AMMAN — Scholars researching the Early Bronze Age (EBA) (2000–1500BC) in the region say people during this period likely faced some of the same challenges the world faces today.
Archaeologist have been excavating walled settlements in the region for more than a century, which has provided clues about four major transformations to society with the advent of small-scale urbanism.
“First, people throughout the region left their farms, hamlets and villages to build and move into fortified sites.
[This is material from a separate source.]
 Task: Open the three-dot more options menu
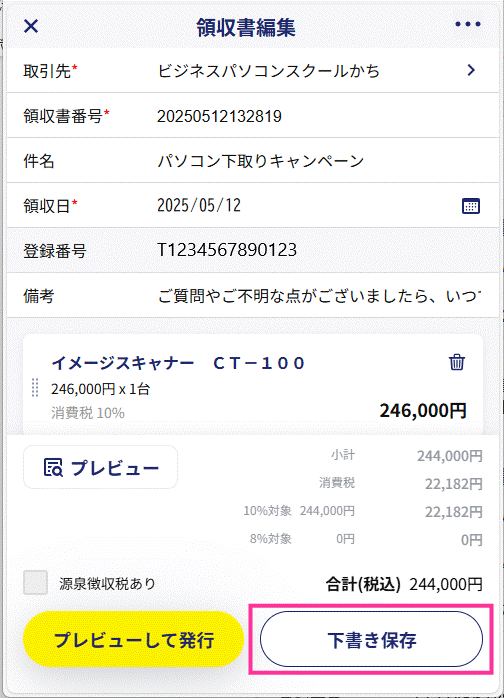click(467, 24)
Archaeologically, we see evidence for this in the types of pottery and chipped stone tools we find lying on the ground at sites throughout the area,” said Meredith Chesson, an American anthropologist.
From these artefacts, scholars can infer that EBA “small-scale urbanism, small villages and farmsteads scattered throughout the region disappear and people seem to congregate in these large, fortified communities”.
In order to support these new larger communities, people had to develop techniques to increase food production. “When we study ancient plant remains from EBA sites, such as wheat, barley, olives and grapes, we see evidence for irrigation,” Chesson said.
At Numayra, an archaeological site near the Dead Sea, Chantel White, who is an ancient plant remains specialist from the University of Pennsylvania, found that the grapes, barley and wheat had been grown by farmers relying on irrigation systems to help water their crops and orchards, according to Chesson.
Communities then had to store these larger amounts of food in “administrative compounds full of storage silos and large storage jars”, Chesson noted, adding that some sites from the era developed both household and larger communal water collection reservoirs and cisterns.
Recent archaeological research in the Eastern Desert of Jordan at Jawa and other similar sites, also show civic efforts to harvest and manage water, the anthropologist said, underlining that managing stored food and water outside of people’s homes would have required a group of people to collect, manage and then redistribute the goods to families within the communities.
The organisation that would have been required to administer these services points to some type of governing body “or even wealthier people within these communities who managed these crucial resources”, the scholar highlighted.
Lastly, with greater numbers of people living together in these communities, archaeologists have found evidence that some inhabitants had greater access to resources, especially goods that were made far from their areas, she explained, adding that the evidence for growing social inequality during the period has been discovered by excavating inside walled communities and cemeteries.
“In several fortified towns, excavators have found large non-residential compounds that they argue were palaces or administrative compounds for storing foodstuffs,” Chesson said.
Some of the same sites have also contained ritual compounds, she elaborated, adding that the people who worked in these non-residential spaces likely controlled more decisions about what types of food were collected and redistributed, and they may have enjoyed “higher status in the community and close links to those governing these towns”.
Regardless of a gap in the database, researchers know that EBA inhabitants faced at least two serious challenges arising from the need to build and maintain sustainable communities.
“One of the most fundamental questions about urban communities, in the past and today, asks how do community members work together to establish a system where everyone can be fed and housed,” Chesson said. “The second challenge emerges from creating social, economic and political institutions to help govern... so that interpersonal conflict does not threaten the future of the community.”